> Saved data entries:
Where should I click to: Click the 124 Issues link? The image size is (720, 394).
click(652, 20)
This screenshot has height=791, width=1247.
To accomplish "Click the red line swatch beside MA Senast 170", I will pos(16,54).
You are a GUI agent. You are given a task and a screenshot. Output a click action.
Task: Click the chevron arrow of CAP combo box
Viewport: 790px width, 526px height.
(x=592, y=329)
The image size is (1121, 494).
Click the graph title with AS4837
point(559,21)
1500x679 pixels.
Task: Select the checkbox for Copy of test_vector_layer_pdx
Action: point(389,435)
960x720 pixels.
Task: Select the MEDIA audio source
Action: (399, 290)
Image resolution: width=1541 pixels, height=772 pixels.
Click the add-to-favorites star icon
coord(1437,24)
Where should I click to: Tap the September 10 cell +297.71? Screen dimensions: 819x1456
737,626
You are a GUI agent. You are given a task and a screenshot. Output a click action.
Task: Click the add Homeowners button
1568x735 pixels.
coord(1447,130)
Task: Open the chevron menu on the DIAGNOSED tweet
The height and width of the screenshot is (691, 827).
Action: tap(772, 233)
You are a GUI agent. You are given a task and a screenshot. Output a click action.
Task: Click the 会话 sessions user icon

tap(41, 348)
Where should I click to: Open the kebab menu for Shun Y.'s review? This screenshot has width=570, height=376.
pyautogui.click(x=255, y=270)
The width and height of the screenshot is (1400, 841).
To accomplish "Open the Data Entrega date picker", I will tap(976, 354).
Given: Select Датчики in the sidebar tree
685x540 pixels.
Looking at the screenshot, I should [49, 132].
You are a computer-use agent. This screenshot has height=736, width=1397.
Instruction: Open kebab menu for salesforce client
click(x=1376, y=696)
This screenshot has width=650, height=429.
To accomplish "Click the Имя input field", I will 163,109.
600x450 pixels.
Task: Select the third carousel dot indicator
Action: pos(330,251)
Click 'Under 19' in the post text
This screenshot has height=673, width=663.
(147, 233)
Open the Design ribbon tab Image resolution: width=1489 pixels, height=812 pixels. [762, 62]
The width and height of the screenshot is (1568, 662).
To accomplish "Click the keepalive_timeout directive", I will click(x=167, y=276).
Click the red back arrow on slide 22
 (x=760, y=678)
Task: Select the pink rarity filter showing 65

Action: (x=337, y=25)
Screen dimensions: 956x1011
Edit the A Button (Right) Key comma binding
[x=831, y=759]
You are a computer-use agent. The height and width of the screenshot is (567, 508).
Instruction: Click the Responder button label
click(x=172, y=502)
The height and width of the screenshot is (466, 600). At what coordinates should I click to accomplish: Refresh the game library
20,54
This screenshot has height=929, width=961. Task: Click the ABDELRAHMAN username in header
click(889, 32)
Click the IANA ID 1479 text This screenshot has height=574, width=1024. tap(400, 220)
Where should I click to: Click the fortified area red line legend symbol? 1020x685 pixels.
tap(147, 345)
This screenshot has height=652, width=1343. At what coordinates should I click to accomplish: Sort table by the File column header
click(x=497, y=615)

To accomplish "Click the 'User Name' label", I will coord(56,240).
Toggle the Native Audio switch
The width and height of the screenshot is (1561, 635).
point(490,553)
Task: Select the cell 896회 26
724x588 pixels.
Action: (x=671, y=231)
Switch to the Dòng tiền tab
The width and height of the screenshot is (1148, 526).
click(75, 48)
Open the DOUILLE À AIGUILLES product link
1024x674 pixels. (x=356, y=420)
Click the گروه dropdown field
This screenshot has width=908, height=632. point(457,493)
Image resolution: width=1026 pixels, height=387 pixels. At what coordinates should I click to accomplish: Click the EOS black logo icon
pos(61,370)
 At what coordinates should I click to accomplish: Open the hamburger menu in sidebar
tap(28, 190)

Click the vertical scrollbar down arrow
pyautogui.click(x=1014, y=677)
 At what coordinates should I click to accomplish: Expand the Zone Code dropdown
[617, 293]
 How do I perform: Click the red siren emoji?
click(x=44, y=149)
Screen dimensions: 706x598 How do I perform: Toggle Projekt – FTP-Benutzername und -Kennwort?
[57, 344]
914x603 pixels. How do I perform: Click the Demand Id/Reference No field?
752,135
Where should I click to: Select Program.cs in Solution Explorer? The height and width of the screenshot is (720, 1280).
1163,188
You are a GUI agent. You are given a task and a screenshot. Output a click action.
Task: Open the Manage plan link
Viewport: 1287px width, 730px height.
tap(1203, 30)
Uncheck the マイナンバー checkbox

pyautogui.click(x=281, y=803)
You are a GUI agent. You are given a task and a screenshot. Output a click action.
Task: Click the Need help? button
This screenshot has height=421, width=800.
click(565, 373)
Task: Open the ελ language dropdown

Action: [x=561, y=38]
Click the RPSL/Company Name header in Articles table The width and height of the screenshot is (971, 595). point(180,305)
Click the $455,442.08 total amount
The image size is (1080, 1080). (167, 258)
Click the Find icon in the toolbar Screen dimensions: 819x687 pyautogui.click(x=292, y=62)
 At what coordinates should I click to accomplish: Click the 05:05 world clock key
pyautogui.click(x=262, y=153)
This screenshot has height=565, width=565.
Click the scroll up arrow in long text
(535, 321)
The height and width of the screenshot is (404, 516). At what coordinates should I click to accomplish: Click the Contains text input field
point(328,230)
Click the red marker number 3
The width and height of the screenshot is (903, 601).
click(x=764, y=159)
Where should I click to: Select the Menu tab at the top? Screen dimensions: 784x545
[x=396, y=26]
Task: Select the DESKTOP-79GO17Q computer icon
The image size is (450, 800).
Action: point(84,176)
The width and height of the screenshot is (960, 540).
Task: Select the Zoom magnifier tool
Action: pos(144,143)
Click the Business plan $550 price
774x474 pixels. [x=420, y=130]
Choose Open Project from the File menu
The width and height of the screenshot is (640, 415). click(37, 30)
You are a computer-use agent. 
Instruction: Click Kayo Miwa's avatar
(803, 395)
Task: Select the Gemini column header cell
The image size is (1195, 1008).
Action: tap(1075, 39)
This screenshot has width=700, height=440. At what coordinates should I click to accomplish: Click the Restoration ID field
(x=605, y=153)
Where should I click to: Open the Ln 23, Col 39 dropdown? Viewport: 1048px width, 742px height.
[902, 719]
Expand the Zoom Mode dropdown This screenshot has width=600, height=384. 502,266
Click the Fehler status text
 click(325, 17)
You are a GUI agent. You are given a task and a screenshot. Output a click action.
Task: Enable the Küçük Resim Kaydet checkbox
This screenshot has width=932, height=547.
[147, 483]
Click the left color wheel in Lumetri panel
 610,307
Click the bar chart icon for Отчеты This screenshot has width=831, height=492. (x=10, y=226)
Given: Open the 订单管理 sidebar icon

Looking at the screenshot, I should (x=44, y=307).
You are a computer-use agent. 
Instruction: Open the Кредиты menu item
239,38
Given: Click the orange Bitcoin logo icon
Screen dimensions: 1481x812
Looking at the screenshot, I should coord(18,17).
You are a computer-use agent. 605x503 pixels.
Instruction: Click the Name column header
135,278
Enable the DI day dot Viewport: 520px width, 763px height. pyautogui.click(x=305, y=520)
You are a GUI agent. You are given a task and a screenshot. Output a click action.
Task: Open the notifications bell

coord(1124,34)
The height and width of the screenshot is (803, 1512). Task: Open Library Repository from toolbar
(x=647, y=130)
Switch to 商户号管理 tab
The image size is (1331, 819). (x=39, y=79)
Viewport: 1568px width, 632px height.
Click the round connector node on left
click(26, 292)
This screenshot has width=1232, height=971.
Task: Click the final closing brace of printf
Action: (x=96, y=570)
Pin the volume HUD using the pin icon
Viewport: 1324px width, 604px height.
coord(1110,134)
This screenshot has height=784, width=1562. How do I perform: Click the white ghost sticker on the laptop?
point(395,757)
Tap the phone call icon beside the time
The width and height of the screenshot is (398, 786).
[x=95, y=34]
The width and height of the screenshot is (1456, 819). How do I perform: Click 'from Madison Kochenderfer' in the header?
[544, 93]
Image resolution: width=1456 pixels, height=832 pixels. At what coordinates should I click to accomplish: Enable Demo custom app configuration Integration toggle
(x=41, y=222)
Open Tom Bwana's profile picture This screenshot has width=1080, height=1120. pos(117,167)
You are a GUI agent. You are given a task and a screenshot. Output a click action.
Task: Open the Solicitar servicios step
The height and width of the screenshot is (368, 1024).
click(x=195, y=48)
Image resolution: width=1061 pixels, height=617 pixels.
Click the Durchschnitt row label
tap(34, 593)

> Exercise details: Lines above with "chevron" in them are the ones to copy.

> Finished task:
Task: Click the chevron arrow of CAP combo box
Task: Open the chevron menu on the DIAGNOSED tweet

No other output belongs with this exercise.